Exercise materials:
== Segment start ==

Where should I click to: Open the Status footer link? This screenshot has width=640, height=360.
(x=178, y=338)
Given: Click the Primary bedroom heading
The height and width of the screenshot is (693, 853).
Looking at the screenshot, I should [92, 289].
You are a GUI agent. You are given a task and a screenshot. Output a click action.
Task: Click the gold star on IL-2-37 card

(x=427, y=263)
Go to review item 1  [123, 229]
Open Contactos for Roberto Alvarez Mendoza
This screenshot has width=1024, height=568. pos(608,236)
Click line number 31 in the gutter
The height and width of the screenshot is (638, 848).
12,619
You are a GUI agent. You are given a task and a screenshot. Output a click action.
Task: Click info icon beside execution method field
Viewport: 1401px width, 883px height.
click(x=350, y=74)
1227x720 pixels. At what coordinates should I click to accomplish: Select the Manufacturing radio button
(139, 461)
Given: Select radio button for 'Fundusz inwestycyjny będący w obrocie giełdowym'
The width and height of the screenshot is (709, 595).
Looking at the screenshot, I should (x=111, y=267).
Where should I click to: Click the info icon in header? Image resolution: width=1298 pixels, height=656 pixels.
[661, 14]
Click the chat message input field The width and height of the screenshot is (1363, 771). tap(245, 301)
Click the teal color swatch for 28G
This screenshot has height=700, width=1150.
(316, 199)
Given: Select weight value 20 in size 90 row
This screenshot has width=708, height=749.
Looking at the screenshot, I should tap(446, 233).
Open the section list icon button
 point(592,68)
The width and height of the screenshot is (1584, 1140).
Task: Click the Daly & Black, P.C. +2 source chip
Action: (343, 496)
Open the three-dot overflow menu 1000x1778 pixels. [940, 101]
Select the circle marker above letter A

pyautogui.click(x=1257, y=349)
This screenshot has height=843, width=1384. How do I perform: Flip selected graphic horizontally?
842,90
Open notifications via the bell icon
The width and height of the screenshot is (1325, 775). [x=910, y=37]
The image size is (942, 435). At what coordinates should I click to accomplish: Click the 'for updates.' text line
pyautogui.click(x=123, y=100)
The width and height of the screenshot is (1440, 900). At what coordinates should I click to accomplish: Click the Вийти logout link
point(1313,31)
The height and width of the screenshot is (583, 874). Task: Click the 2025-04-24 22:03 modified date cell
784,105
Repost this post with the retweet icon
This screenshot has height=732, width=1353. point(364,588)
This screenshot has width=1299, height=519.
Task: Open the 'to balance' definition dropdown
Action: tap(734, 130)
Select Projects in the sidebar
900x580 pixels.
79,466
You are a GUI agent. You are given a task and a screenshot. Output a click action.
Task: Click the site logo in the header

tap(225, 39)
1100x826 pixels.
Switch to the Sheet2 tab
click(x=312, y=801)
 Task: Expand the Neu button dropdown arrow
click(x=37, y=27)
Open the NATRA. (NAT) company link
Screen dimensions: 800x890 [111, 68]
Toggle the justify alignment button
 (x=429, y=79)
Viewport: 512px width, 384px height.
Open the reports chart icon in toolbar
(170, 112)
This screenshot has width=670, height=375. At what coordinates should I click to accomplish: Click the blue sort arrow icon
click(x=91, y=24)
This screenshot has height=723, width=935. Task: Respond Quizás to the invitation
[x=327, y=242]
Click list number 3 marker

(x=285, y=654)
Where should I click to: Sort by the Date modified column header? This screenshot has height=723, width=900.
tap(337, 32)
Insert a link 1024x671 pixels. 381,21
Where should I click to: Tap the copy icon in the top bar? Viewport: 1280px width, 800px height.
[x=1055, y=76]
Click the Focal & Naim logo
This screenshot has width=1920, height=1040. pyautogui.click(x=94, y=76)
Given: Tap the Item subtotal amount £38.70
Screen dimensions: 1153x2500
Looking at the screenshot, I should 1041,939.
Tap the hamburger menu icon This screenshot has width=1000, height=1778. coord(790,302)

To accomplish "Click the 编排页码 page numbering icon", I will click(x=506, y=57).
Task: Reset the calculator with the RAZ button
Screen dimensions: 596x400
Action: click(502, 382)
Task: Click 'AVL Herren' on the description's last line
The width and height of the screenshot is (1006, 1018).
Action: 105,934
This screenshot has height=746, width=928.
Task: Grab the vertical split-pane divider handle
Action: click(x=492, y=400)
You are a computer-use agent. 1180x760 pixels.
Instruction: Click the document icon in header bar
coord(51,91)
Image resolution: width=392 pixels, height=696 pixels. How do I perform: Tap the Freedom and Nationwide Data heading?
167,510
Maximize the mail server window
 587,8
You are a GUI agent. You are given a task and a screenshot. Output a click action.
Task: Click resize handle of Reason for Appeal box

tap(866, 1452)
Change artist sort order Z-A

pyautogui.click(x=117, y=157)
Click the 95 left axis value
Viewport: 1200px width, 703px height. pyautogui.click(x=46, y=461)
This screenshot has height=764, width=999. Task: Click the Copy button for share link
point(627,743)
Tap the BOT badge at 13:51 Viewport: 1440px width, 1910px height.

== Segment end ==

Task directions:
The material shown above is to be retyped in full, without alteration.

Response to this task:
Where should I click to: Open the Status footer link? This screenshot has width=640, height=360.
(x=178, y=338)
Given: Click the Primary bedroom heading
The height and width of the screenshot is (693, 853).
Looking at the screenshot, I should [92, 289].
You are a GUI agent. You are given a task and a screenshot. Output a click action.
Task: Click the gold star on IL-2-37 card

(x=427, y=263)
Go to review item 1  [123, 229]
Open Contactos for Roberto Alvarez Mendoza
This screenshot has width=1024, height=568. pos(608,236)
Click line number 31 in the gutter
The height and width of the screenshot is (638, 848).
12,619
You are a GUI agent. You are given a task and a screenshot. Output a click action.
Task: Click info icon beside execution method field
Viewport: 1401px width, 883px height.
click(x=350, y=74)
1227x720 pixels. At what coordinates should I click to accomplish: Select the Manufacturing radio button
(139, 461)
Given: Select radio button for 'Fundusz inwestycyjny będący w obrocie giełdowym'
The width and height of the screenshot is (709, 595).
Looking at the screenshot, I should (x=111, y=267).
Where should I click to: Click the info icon in header? Image resolution: width=1298 pixels, height=656 pixels.
[661, 14]
Click the chat message input field The width and height of the screenshot is (1363, 771). tap(245, 301)
Click the teal color swatch for 28G
This screenshot has height=700, width=1150.
(316, 199)
Given: Select weight value 20 in size 90 row
This screenshot has width=708, height=749.
Looking at the screenshot, I should tap(446, 233).
Open the section list icon button
 point(592,68)
The width and height of the screenshot is (1584, 1140).
Task: Click the Daly & Black, P.C. +2 source chip
Action: (343, 496)
Open the three-dot overflow menu 1000x1778 pixels. [940, 101]
Select the circle marker above letter A

pyautogui.click(x=1257, y=349)
This screenshot has height=843, width=1384. How do I perform: Flip selected graphic horizontally?
842,90
Open notifications via the bell icon
The width and height of the screenshot is (1325, 775). [x=910, y=37]
The image size is (942, 435). At what coordinates should I click to accomplish: Click the 'for updates.' text line
pyautogui.click(x=123, y=100)
The width and height of the screenshot is (1440, 900). At what coordinates should I click to accomplish: Click the Вийти logout link
point(1313,31)
The height and width of the screenshot is (583, 874). Task: Click the 2025-04-24 22:03 modified date cell
784,105
Repost this post with the retweet icon
This screenshot has height=732, width=1353. point(364,588)
This screenshot has width=1299, height=519.
Task: Open the 'to balance' definition dropdown
Action: tap(734, 130)
Select Projects in the sidebar
900x580 pixels.
79,466
You are a GUI agent. You are given a task and a screenshot. Output a click action.
Task: Click the site logo in the header

tap(225, 39)
1100x826 pixels.
Switch to the Sheet2 tab
click(x=312, y=801)
 Task: Expand the Neu button dropdown arrow
click(x=37, y=27)
Open the NATRA. (NAT) company link
Screen dimensions: 800x890 [111, 68]
Toggle the justify alignment button
 (x=429, y=79)
Viewport: 512px width, 384px height.
Open the reports chart icon in toolbar
(170, 112)
This screenshot has width=670, height=375. At what coordinates should I click to accomplish: Click the blue sort arrow icon
click(x=91, y=24)
This screenshot has height=723, width=935. Task: Respond Quizás to the invitation
[x=327, y=242]
Click list number 3 marker

(x=285, y=654)
Where should I click to: Sort by the Date modified column header? This screenshot has height=723, width=900.
tap(337, 32)
Insert a link 1024x671 pixels. 381,21
Where should I click to: Tap the copy icon in the top bar? Viewport: 1280px width, 800px height.
[x=1055, y=76]
Click the Focal & Naim logo
This screenshot has width=1920, height=1040. pyautogui.click(x=94, y=76)
Given: Tap the Item subtotal amount £38.70
Screen dimensions: 1153x2500
Looking at the screenshot, I should 1041,939.
Tap the hamburger menu icon This screenshot has width=1000, height=1778. coord(790,302)

To accomplish "Click the 编排页码 page numbering icon", I will click(x=506, y=57).
Task: Reset the calculator with the RAZ button
Screen dimensions: 596x400
Action: click(502, 382)
Task: Click 'AVL Herren' on the description's last line
The width and height of the screenshot is (1006, 1018).
Action: 105,934
This screenshot has height=746, width=928.
Task: Grab the vertical split-pane divider handle
Action: click(x=492, y=400)
You are a computer-use agent. 1180x760 pixels.
Instruction: Click the document icon in header bar
coord(51,91)
Image resolution: width=392 pixels, height=696 pixels. How do I perform: Tap the Freedom and Nationwide Data heading?
167,510
Maximize the mail server window
 587,8
You are a GUI agent. You are given a task and a screenshot. Output a click action.
Task: Click resize handle of Reason for Appeal box

tap(866, 1452)
Change artist sort order Z-A

pyautogui.click(x=117, y=157)
Click the 95 left axis value
Viewport: 1200px width, 703px height. pyautogui.click(x=46, y=461)
This screenshot has height=764, width=999. Task: Click the Copy button for share link
point(627,743)
Tap the BOT badge at 13:51 Viewport: 1440px width, 1910px height.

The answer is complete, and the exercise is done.